You pay in computation and memory because the order of synapse creation needs to be preserved and I haven’t found any really effective way to evaluate dendrite activation without trashing the cache.


#4

I found that the state of the dendrite can be computed quickly if you assume that the effect of each synapse on the rest of the dendrite tree exponentially decays with distance along the dendrite. All of the exponentials factor and you can compute the end result in linear time (with respect to the size of the dendrite). In theory O(N) is fast…

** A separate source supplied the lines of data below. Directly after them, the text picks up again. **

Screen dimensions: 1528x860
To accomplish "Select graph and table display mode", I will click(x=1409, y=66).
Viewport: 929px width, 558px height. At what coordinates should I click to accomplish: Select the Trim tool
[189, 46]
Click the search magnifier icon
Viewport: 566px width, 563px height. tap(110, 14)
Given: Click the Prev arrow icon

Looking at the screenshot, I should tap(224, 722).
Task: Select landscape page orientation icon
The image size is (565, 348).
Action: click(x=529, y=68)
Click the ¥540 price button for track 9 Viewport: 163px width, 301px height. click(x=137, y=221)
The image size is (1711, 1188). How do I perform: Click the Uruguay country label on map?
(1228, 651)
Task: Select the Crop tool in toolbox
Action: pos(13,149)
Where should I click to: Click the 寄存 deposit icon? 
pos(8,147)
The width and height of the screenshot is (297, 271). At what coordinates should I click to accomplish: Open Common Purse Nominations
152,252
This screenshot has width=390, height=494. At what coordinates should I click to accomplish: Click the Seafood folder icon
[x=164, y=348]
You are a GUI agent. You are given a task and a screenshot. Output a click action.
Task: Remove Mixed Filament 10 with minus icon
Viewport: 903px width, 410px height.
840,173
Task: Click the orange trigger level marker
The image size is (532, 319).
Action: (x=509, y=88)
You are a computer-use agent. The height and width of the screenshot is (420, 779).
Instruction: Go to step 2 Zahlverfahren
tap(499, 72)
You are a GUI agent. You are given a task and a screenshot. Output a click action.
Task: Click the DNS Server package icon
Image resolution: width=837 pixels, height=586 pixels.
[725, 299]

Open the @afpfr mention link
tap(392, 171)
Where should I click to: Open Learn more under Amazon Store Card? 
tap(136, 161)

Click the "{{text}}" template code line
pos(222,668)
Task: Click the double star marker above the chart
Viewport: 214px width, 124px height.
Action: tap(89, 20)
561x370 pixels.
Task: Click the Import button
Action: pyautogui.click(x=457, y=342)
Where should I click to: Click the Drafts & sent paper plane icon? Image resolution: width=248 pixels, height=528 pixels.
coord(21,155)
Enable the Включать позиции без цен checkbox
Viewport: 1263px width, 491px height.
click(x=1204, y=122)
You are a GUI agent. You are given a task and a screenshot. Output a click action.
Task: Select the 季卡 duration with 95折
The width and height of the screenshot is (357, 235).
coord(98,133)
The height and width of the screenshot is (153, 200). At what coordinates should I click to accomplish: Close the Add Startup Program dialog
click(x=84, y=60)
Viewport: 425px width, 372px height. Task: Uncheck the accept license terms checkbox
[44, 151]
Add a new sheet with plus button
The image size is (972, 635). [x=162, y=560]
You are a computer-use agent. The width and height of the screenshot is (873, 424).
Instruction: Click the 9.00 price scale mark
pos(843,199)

Scientific code is designed to break the cache, it often uses each memory location once or twice. RAM on the other hand is reaching a price point where its no longer a limitting factor :slight_smile:


#5

Thanks I came here to ask about the same thing since I saw the article and it made me nervous that the problem could be even much more complex. But if I understood your reply, you already explored modeling that feature with modified HTM though and found it doesn’t blow up the computation to account for it? Will the main HTM implementation be changed now?


#6

We have no plans of this at the moment. Research is heading towards an attempt to explain orientation as a part of object recognition.


#7

So i found that it performed as well as the original model and took a lot longer to run. Maybe if i added up-down states or SOM inhibition to the model then the dendrites performance might improve enough to justify the added complexity of modeling at the 1um resolution Vs. 100um. You can read my report on this project at https://github.com/ctrl-z-9000-times/dendrite_experiments/blob/master/dendrites.pdf


#8

Thanks for your work on it. I get the uneasy feeling what you mention about “up-down states or SOM inhibition” might be necessary then? If this feature distinguishes human neurons it seems likely it is functionally relevant to the correct model. But I feel optimistic knowing people like you are already exploring that direction.

I hope the model will improve and someday they will make custom chips that implement genuine functionaly cortical columns like we do with GPU cores now!!